DATA TO EXAMINE —
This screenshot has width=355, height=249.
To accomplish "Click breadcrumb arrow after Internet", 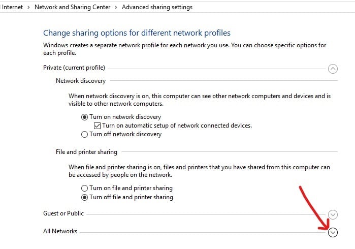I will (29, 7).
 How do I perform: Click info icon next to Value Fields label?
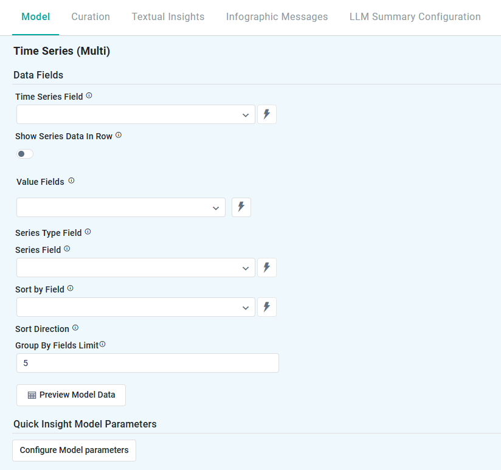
==
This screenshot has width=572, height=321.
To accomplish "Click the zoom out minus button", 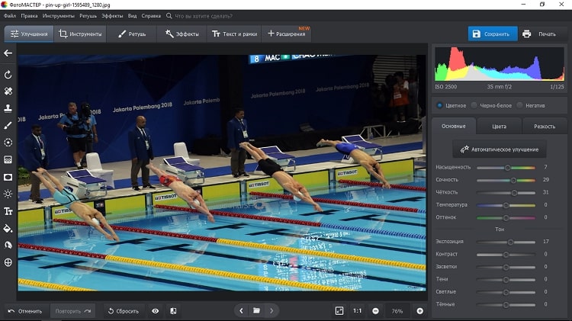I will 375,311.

PROBLEM — Every line in the records above that contains the word "height" is to be copied out.

ANSWER BOX —
This screenshot has width=355, height=249.
This screenshot has width=572, height=321.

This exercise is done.